:: Records to process ::
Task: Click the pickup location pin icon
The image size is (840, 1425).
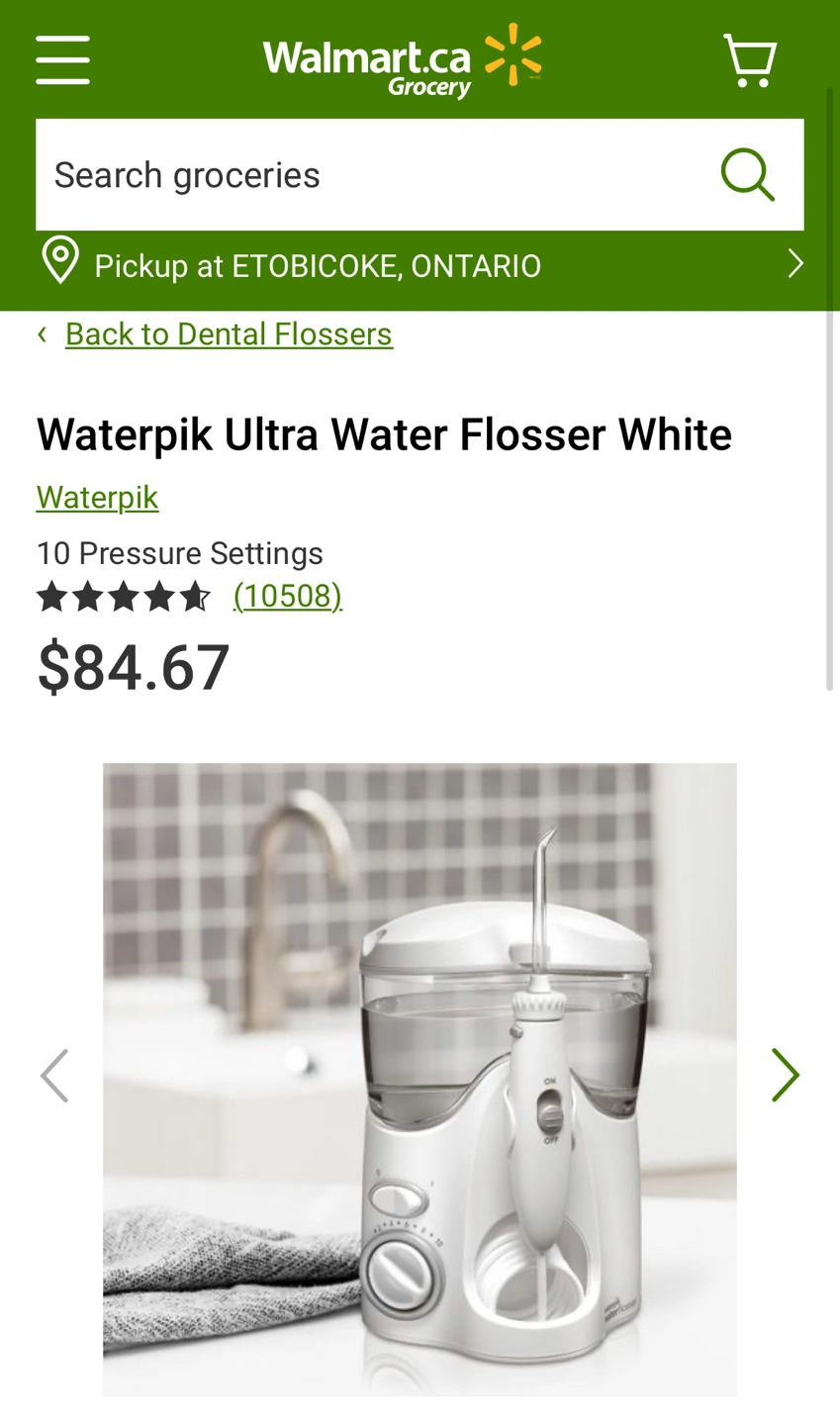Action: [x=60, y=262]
--
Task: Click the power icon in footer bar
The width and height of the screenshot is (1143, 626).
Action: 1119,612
==
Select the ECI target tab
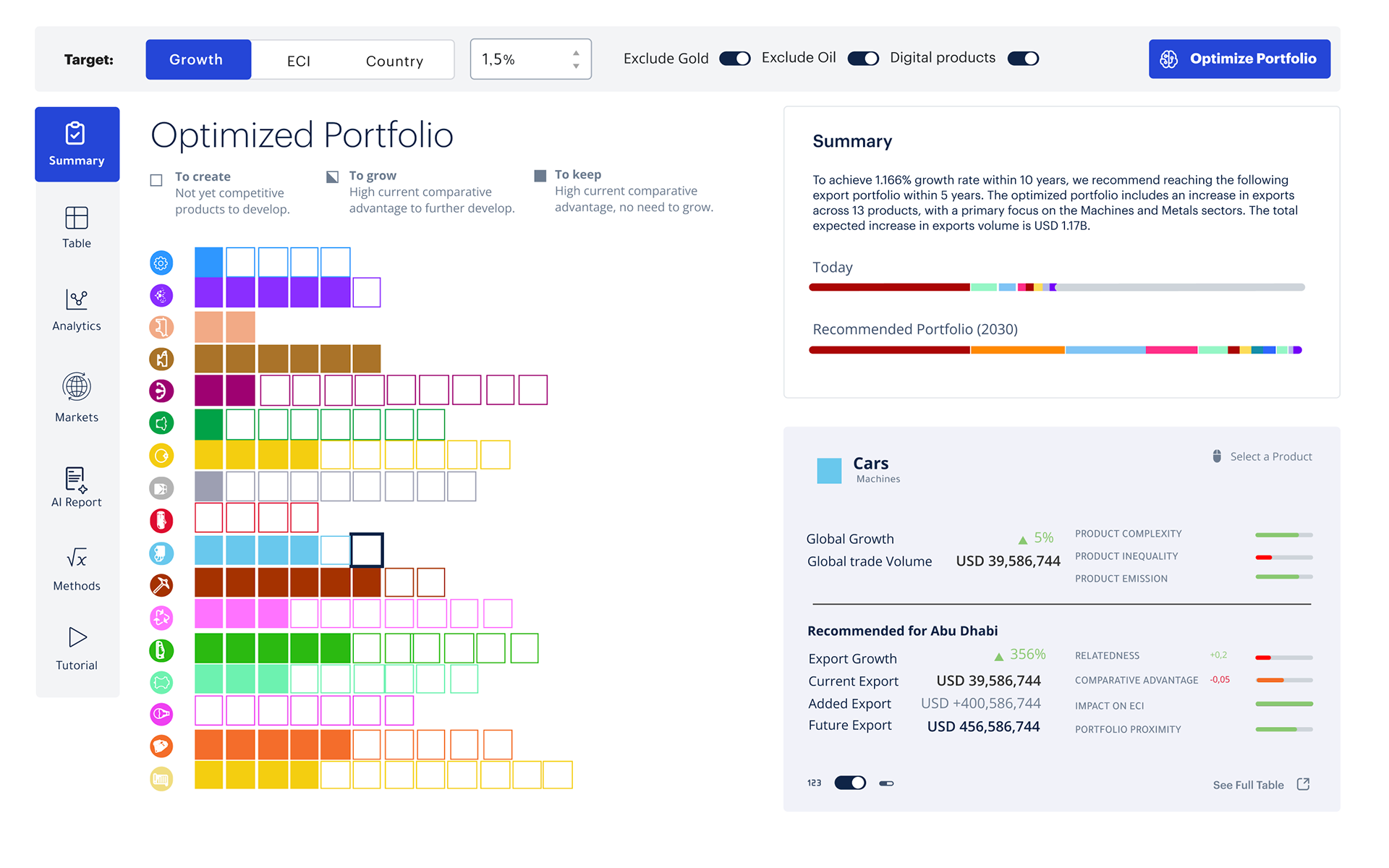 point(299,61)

:: Assignment ::
Determine how many lines in the listing hold the word "Click". Give only that figure.

:: Exercise result ::
2